Marine Corps activates Hawaii-based C-130 refueling squadron as part of force redesign
Stars and Stripes January 14, 2023
MARINE CORPS BASE HAWAII, Hawaii — The Marine Corps has activated a cargo plane squadron in Hawaii that is one part of the service’s move to design a force capable of outmaneuvering any adversary.
With a pair of KC-130J Super Hercules planes as a backdrop, the colors for Marine Aerial Refueler Transport Squadron 153 were uncased on Friday during a ceremony at Marine Corps Base Hawaii.
The squadron traces its lineage to the opening months of World War II and some of the Corps’ most notable battles in the Pacific. It had been deactivated since 1959.
The squadron, whose pair of KC-130s are expected to reach their total of 15 by fiscal year 2026, will be used to transport troops and refuel the base’s two squadrons of tiltrotor MV-22 Ospreys.
“Today is a unique day – what a picture behind me,” Brig. Gen. George Rowell, assistant wing commander of 1st Marine Aircraft Wing, told the audience as he motioned to the planes. “What a picturesque view of the evolution of the Marine Corps.”
He described the planes and the crew members assembled on the field as “a very tangible, very visual manifestation of Force Design 2030 and of the evolution in the Marine Corps.”
“Make no mistake for friend or foe that the Marine Corps evolves to a changing threat and to a changing world,” Rowell said. “And this is part of that evolution. This is a big part of that evolution.”
Force Design 2030 is a service-wide restructuring aimed at creating an agile force more adept at fighting in the kinds of contested maritime spaces that would be central in a conflict with China.
The Hawaii base has divested itself of a pair of helicopter squadrons and a reconnaissance drone squadron as part of the redesign. They are being replaced by the refueling squadron and a squadron of six MQ-9 Reaper drones.
The reconfiguration will require upgrades to the air station’s hangars, including the World War II-era Hangar 103 that will be replaced with one that can handle the Ospreys’ maintenance requirements.
Construction is expected to take place between fiscal years 2025 and 2027, 1st Lt. Mark McDonough, a spokesman for Marine Corps Base Hawaii, said in an email Friday.
“The design of this new hangar will incorporate historic design elements consistent with those found on hangars built here during World War II,” he said.
Given the lineage of the squadron, WWII history was ever present in remarks made by speakers at the ceremony. Rowell said the squadron was “born, raised, matured and combat tested” during campaigns in the Solomon Islands, New Georgia, Bougainville and Okinawa.”
Comparing World War II and global events of today, Col. Manlee Harrington, commander of Marine Aircraft Group 24, said “the threat of war, the threat of conflict, is always there.”

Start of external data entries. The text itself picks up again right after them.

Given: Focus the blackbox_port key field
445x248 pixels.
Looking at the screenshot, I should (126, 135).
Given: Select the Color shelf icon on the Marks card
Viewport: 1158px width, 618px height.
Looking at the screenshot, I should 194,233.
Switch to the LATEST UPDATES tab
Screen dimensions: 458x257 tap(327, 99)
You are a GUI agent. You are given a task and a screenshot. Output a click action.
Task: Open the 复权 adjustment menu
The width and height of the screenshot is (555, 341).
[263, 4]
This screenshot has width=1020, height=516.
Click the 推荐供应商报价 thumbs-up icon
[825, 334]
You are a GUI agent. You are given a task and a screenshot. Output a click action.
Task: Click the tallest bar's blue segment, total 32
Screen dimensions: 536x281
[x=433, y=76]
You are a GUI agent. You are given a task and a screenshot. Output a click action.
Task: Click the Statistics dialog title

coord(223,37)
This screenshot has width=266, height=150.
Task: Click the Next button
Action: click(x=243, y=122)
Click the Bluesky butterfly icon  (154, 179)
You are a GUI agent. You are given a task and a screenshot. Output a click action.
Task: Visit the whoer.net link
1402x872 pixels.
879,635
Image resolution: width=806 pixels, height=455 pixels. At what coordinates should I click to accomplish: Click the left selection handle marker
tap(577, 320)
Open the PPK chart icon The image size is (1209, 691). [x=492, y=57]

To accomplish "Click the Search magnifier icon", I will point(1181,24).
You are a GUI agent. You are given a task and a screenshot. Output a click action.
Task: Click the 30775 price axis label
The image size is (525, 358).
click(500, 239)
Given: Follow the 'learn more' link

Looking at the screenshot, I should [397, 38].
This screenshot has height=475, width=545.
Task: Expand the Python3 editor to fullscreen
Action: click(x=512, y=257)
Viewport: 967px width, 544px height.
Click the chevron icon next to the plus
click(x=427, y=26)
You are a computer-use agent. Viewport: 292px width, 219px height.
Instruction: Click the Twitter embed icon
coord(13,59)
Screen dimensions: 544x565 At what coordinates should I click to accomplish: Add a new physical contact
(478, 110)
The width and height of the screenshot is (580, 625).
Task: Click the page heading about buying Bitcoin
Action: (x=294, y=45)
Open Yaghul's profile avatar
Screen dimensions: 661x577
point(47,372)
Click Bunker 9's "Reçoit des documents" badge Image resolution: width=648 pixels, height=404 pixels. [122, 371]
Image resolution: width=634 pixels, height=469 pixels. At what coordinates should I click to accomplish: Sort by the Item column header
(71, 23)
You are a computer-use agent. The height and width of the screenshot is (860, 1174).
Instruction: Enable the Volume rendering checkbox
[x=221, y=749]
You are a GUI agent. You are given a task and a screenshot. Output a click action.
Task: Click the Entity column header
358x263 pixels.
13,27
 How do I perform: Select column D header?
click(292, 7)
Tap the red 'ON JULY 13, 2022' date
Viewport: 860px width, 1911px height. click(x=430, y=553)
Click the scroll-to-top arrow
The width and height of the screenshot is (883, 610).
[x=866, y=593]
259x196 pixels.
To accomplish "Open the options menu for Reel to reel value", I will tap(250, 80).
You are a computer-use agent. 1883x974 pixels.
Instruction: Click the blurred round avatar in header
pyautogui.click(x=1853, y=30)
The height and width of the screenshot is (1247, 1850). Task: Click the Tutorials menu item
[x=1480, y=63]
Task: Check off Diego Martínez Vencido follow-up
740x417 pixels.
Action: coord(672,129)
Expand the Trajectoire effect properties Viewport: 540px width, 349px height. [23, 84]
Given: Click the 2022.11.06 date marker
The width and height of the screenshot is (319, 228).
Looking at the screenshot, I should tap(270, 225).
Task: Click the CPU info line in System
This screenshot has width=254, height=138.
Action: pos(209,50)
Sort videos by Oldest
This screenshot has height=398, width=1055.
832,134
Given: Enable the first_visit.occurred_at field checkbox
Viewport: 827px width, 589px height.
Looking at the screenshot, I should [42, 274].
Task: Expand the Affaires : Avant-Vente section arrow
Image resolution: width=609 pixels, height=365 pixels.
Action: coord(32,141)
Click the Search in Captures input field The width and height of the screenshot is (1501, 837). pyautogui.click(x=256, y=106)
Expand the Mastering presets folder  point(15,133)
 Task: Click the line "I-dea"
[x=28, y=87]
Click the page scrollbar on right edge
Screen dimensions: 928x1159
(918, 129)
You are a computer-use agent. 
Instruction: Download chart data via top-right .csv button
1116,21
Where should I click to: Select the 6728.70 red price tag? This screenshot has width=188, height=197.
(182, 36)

“The nature of war is unchanging because human nature is unchanging,” he said. “There's always going to be someone out there who’s willing to kill, coerce, intimidate, for their own gain. And although the nature of war doesn't change – it’s enduring – the character of war does, and the aircraft behind me, and the stand-up of this unit in Hawaii represents our response to that changing character of war. We had to make changes to meet the developing threat, and we've done that.”
The squadron’s commander, Lt. Col. Andrew Myers, noted that the World War II-era squadron was the last Marine Corps aviation element to leave China in 1949.
“Change is difficult and necessary to maintain a ready and relevant force,” he said, noting the deactivation of Marine Aerial Refueler Transport Squadron 452 at Stewart Air National Guard Base in Newburgh, N.Y., last month to reconstitute it in Hawaii.
But Force Design 2030 “identified a need for additional lift and fueling capacity in [U.S. Indo-Pacific Command] in order for the Marine Corps and the joint force to outmaneuver our adversaries,” Myers said.
“We must innovate, evolve, and most importantly, be prepared and must always be faithful to our lineage and ready to deter and defeat our peer enemies,” he said.